Dr. Morimoto’s pain clinic ドクター森本の痛みクリニック

41 頚肩上肢痛

安易なマッサージは要注意

後頚部~肩~上肢の痛みや手指のシビレを来す疾患群が「頚肩(けいけん)上肢痛」である。その病因は寝違いによる急性の痛みから癌による激痛まで多岐にわたるが、主として加齢変化による頚部変形性脊椎(せきつい)症、頚部椎間板ヘルニア、後縦靭帯(じんたい)骨化症など頚椎の構成要素の異常によって発症する。これらは「脊髄症」と「神経根症」に大別されるが、脊髄症は骨棘(こっきょく)や椎間板の後方突出などの物理的圧迫による脊髄自体の障害であり、一方、神経根症は神経が骨の間から出る部位での圧迫により生じる。

診断にあたっては、神経学的検査、レントゲンやCT、MRIなどの画像診断を用いて異常部位とその程度を検索することが肝要である。ペインクリニックでは、トリガーポイント注射、頚神経叢(そう)ブロック、星状神経ブロックなどの神経ブロック療法を行い、良い治療効果を得ている。これらの治療で軽快しない場合には頚部硬膜外ブロックである。外来で局所麻酔薬と少量のステロイド薬を注入する一回法と、入院してカテーテルを留置する持続法とがある。例えば、椎間板ヘルニアでは、脱出した髄核(椎間板の芯のようなもの)によって圧迫を受けている部位にむくみが起こって症状をさらに強くしていることがあり、硬膜外ブロックがこのむくみを消退させるのである。

なお、「神経ブロック療法は痛いだろうからまずはカイロプラクティックやマッサージで様子をみよう」と考えている方も少なくないだろう。これらの治療法で肩~肩甲骨内側の筋肉の緊張はほぐれるが、原因を取り除くことにはならない。特に椎間板ヘルニアなどでは要注意である。極端な外力を受けることによって取り返しのつかない状態を招くことがあるからだ。

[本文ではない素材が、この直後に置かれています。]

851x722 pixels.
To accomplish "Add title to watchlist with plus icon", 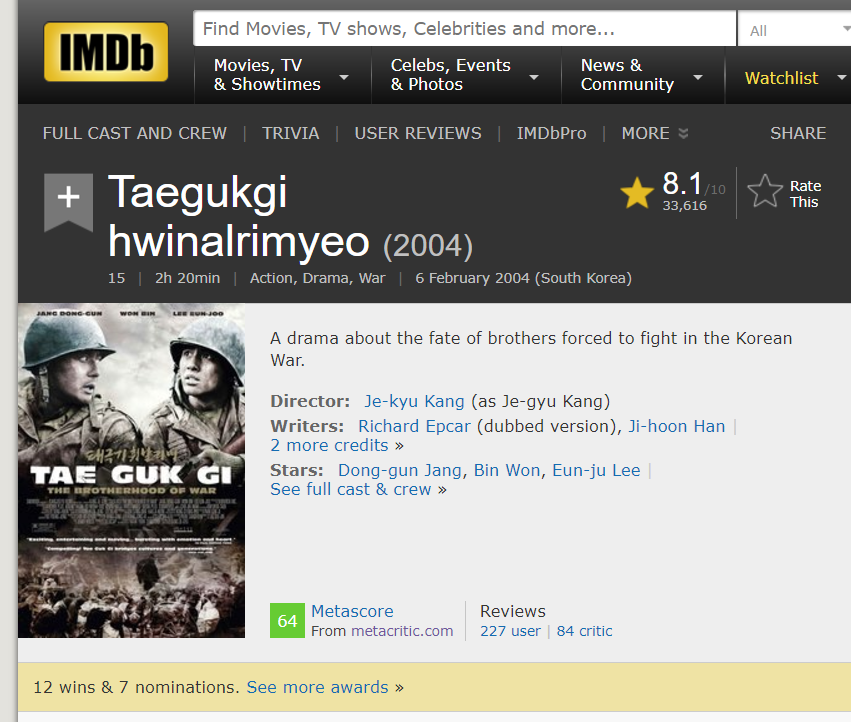I will pos(68,198).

かく言う私も頚部椎間板ヘルニアを患っている。先日も後頚部~上肢の痛みが増悪し、頚部硬膜外ブロックを受けた。通常は強い肩凝りを感じているだけだが、ひどくなると上を向くこともできないし、くしゃみをするだけで激痛が走る。椎間板ヘルニアの患者さんには、同病相あわれむで「お互い頑張りましょう」と手を握りたくなってしまう。しかし、むやみに手を引っ張ると痛みを誘発してしまうので始末が悪い。